Opinion Open source. It’s open. You can look. Mostly, you can use. There’s a clue in the name. Not so fast, claims a class action brought against Microsoft, OpenAI and GitHub. Copilot, an in-IDE AI-powered and open source trained suggestion bot, works by offering lines of code to programmers – and that, the class action suit alleges, breaks the rules, and is being sneaky in trying to hide it. A judge has ruled that some of the claims deserve their day in court. Dear lord, not another copyright battle.
Technology can look very odd to judges. Say you legally purchase an ebook. How do you get it? Routers and caching servers each make copies of the book as it’s delivered, but they haven’t paid a penny. Are the owners of internet infrastructure breaking copyright billions of times a day? You might think that’s a daft question, but it bothered the UK’s Supreme Court enough to go to Europe to ask “Is this Internet actually legal?” Don’t be so bloody daft, came the reply. We miss Europe.

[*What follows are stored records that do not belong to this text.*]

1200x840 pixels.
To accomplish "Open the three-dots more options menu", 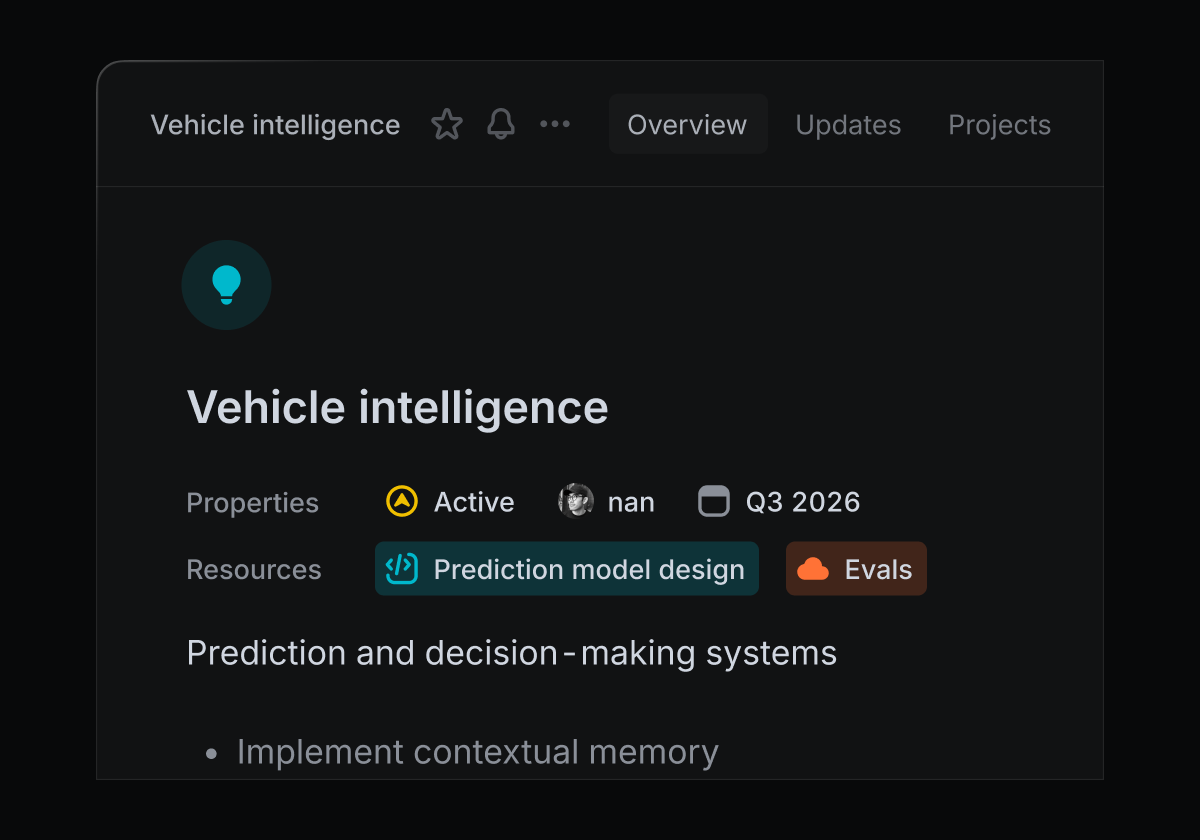I will tap(555, 125).
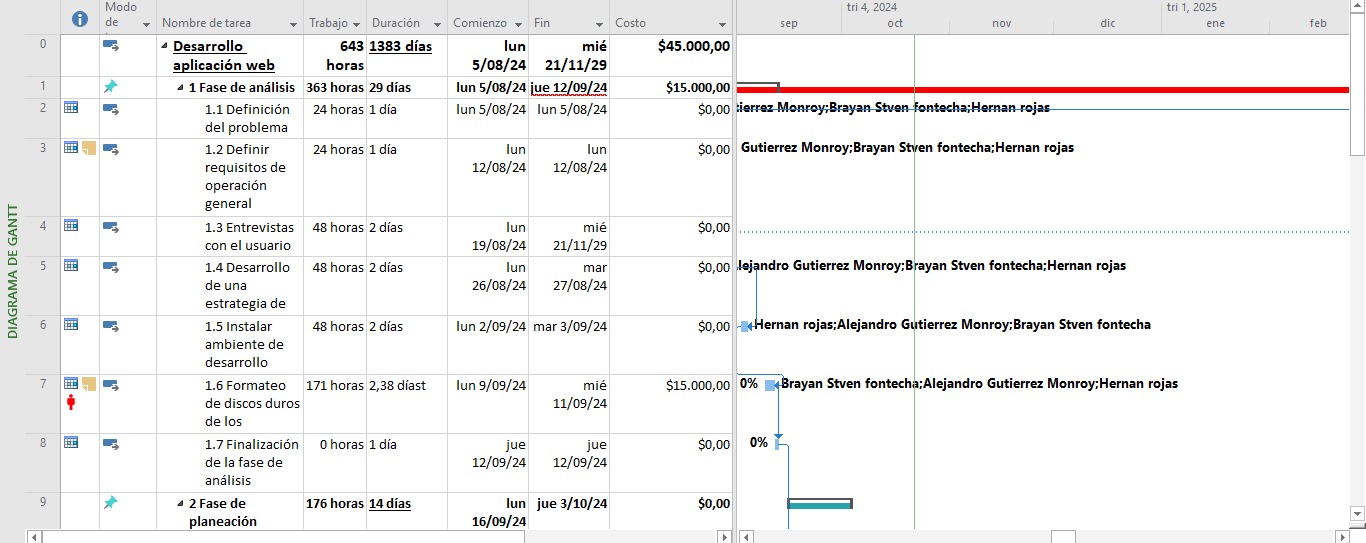The height and width of the screenshot is (543, 1366).
Task: Click the calendar icon in row 6
Action: tap(71, 324)
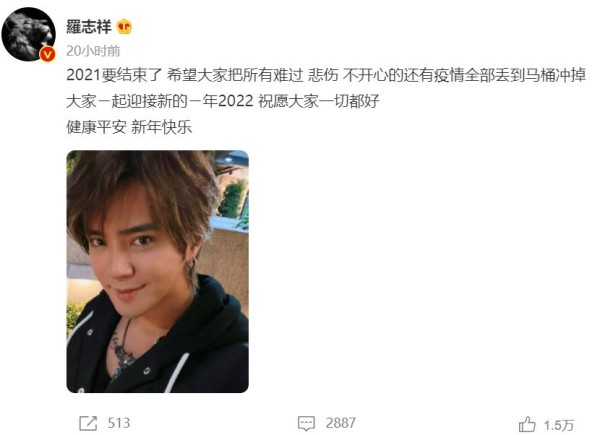Screen dimensions: 600x435
Task: Click the phrase 祝愿大家一切都好
Action: (x=319, y=101)

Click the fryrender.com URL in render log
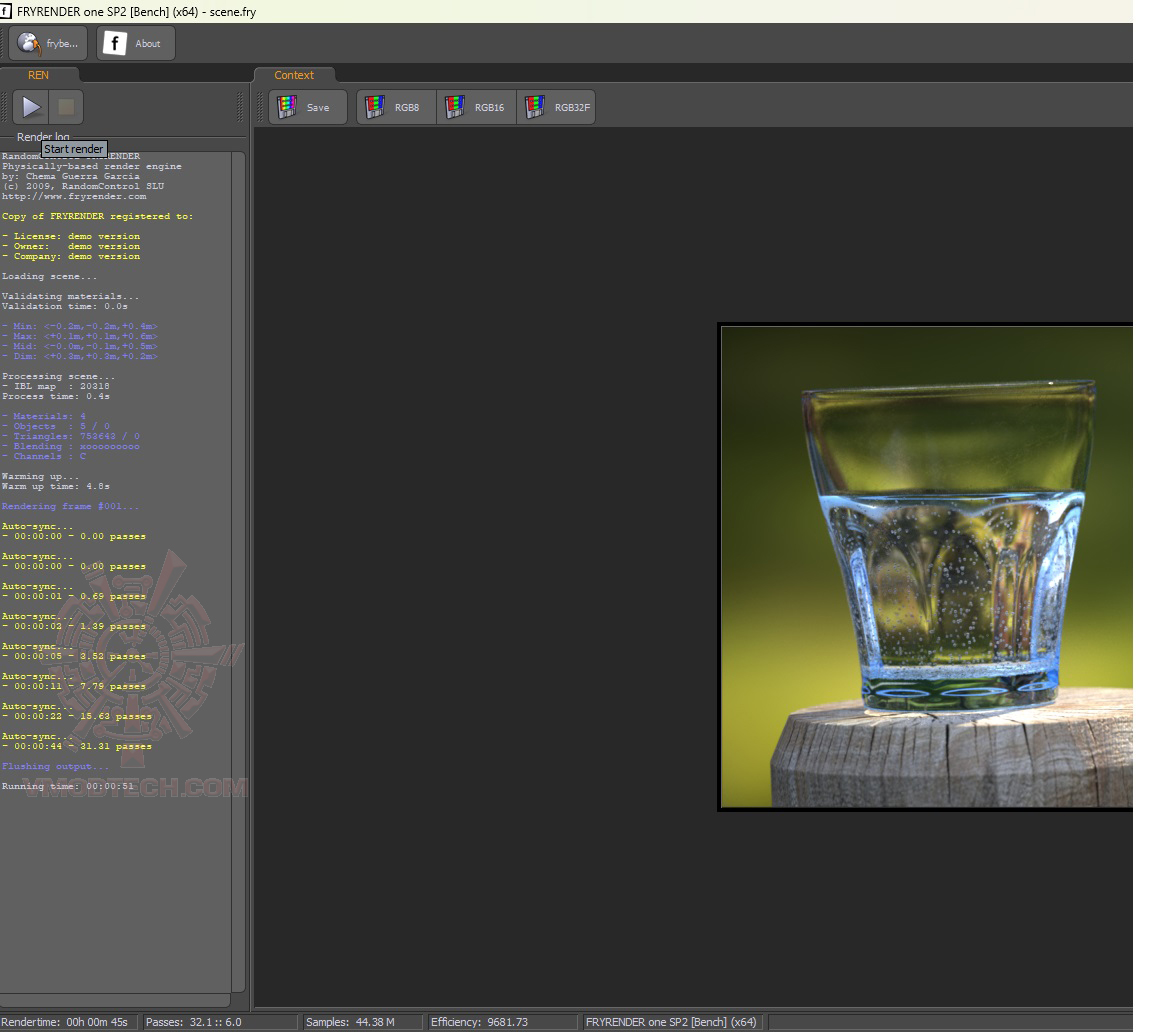point(74,196)
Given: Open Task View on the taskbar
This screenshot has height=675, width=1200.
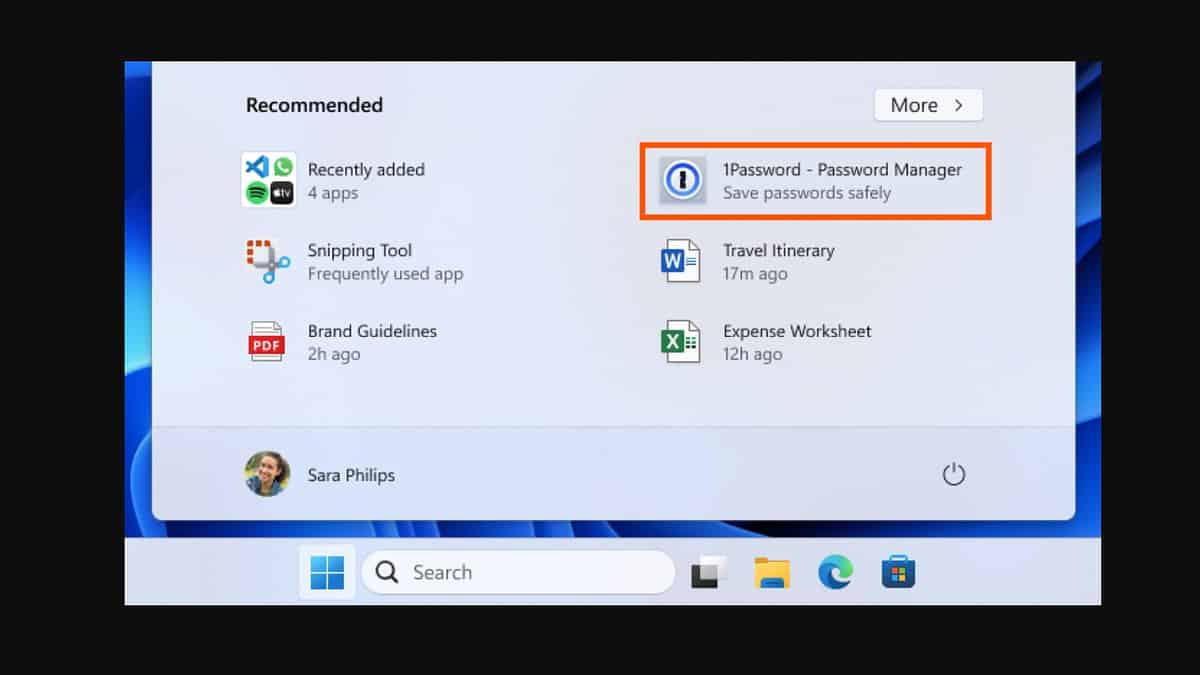Looking at the screenshot, I should 707,572.
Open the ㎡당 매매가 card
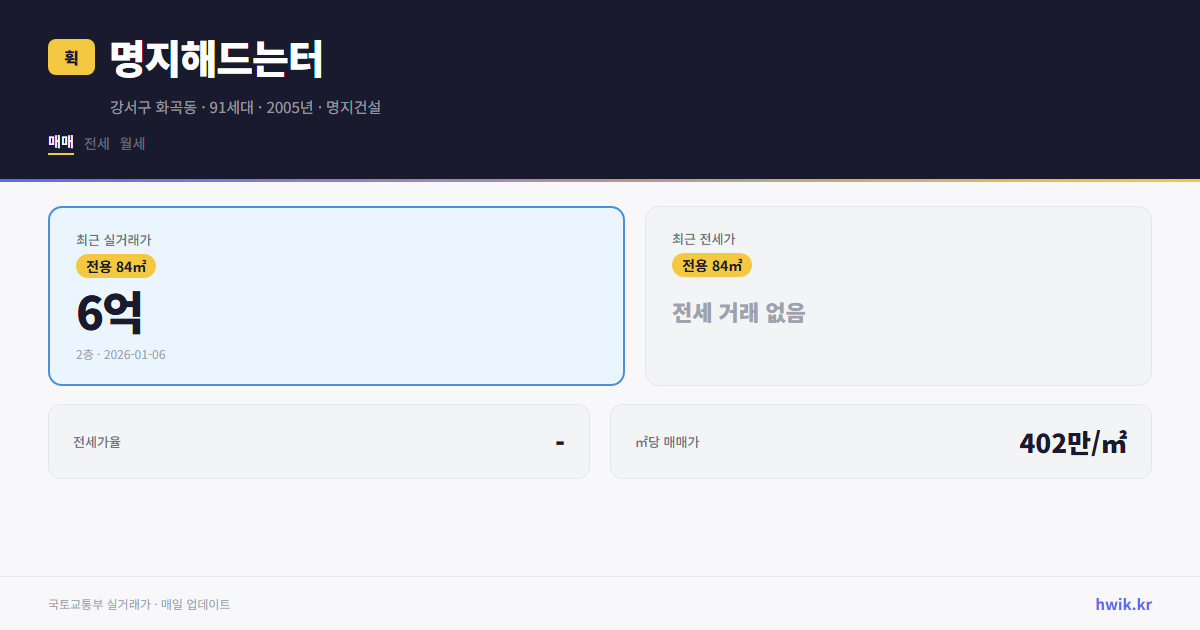1200x630 pixels. coord(880,441)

How many of the claims against Microsoft, Copilot and OpenAI’s code prompter will fall into the bloody daft box remains to be seen. Nobody foresaw AI ingesting global databases of open source code when the rules were written. Then again, nobody foresaw search engines doing wholesale ingestion, analysis and presentation of all the content. That certainly has its problems, but the consensus is that it’s too useful and not damaging enough to outlaw. Copilot and other machine learning systems that feed on Internet content are much the same in that respect as search engines. So the question is, is the result not useful enough or too damaging to accept? Where’s the balance of interests?
There are useful ways to approach the issues, and they involve – corporate management look away now – ethics. Yes, really, that briefly fashionable chatter about ethical AI offers a concrete way forward that will work a lot better than lawsuits.
Bent out of shape as it is by special interests, the heart of intellectual property law is that the creator’s reasonable wishes should be respected.